CPD: 1 CPD point per hour of educational activity , subject to peer group review

Audience: This meeting is open to members and non-members.
It will be especially relevant to psychiatrists, students, trainees, chaplains, spiritual directors, academics and researchers interested in spiritual and religious experiences

View the programme via: http://www.rcpsych.ac.uk/pdf/SPSIG%2021%20April%202017%20-%20Draft%20Programme%20-%20250117.pdf

Sacred scripts of all faiths are peppered with talk of sinners, heretics, infidels, apostates, witches, the unclean, lepers, and 'fallen women'. In modern times the Jungian Shadow has manifest in the form of mental health stigma, anti-Semitism, 'Islamophobia', homophobia, and many other examples of judgmentalism, intolerance, and institutionally-promoted division.

In our clinics the fallout from this is present, real, and palpable.

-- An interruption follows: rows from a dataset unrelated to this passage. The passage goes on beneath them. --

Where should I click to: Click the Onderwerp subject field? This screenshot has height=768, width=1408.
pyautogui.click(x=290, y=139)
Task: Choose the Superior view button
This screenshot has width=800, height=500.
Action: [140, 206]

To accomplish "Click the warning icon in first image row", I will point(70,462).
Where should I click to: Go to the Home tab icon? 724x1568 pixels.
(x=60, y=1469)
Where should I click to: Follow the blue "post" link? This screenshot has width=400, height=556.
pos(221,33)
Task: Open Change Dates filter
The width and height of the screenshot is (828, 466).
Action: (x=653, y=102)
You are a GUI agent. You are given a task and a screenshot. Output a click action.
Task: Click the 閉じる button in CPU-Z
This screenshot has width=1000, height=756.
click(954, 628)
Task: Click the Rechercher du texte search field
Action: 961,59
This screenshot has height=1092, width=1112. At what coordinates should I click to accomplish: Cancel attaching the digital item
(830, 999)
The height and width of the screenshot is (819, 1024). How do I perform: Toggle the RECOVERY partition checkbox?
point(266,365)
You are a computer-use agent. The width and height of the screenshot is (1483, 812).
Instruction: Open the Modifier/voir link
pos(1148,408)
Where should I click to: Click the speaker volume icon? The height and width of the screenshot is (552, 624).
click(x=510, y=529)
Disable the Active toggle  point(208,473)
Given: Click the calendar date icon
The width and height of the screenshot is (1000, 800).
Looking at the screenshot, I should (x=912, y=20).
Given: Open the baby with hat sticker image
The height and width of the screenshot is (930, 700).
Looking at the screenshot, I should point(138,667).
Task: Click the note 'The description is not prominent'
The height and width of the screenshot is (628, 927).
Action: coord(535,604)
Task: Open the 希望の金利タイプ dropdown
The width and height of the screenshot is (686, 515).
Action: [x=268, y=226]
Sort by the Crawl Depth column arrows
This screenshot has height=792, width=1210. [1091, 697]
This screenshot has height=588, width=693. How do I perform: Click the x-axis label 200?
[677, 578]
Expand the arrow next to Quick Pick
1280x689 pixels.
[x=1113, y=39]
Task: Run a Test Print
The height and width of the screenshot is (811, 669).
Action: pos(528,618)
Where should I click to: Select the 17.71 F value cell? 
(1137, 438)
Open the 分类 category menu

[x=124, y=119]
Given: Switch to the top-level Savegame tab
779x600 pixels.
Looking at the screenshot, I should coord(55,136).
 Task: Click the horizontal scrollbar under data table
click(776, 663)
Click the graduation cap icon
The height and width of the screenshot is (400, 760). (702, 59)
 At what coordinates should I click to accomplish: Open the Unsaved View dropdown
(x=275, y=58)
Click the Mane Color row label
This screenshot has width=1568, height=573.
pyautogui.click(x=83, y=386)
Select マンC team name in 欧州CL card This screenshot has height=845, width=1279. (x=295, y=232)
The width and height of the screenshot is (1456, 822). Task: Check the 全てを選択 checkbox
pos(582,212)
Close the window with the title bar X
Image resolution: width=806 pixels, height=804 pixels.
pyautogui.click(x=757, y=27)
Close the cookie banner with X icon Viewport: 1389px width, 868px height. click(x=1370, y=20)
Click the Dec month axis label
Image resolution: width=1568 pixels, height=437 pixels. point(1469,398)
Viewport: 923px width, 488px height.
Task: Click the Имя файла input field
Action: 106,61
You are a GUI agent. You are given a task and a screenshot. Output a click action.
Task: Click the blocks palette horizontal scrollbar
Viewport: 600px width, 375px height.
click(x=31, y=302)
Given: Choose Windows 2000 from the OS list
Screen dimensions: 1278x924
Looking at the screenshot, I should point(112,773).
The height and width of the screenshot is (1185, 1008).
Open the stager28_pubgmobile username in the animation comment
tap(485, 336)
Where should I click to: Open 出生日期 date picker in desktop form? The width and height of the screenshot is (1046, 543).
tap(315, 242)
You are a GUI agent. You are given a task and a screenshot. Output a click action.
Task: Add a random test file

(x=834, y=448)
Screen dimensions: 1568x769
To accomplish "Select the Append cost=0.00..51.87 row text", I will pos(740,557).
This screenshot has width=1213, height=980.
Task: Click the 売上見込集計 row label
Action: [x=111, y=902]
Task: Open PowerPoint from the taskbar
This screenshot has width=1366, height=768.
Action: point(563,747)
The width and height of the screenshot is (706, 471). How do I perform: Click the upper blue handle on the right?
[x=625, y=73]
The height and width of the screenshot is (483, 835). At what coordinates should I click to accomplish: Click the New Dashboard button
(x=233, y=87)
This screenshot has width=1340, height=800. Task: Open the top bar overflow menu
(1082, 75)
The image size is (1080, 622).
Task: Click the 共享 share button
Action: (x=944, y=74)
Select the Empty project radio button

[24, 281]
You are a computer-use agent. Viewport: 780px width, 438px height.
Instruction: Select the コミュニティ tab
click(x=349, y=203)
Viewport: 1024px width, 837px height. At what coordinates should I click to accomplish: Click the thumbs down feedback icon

Vulnerable minorities suffer poor mental health, with their issues being both cause and effect. A vicious cycle can perpetuate their suffering, as judgment of difference progresses into the stigma associated with the psychiatric symptoms to which such judgment can give rise.  How do you hold onto your faith, preserve your dignity, and truly believe in the unconditional love of a compassionate God when your own religious institution is directly implicated in causing your original trauma? Conversely,  frustration with the human frailty of religious institutions can result in outright rejection of all that they stand for, with damaging consequences? The Church, for example, continue to face a barrage of criticism for their treatment of minorities, despite strides having been made to heal the past and express heartfelt regret for 'the sins of the fathers'.

This one-day conference will explore these difficult issues and will bring together doctors, psychiatrists, service users and faith leaders, to explore how best to promote healing and provide spiritual support to those who suffer mental distress due to prejudice masquerading as faith.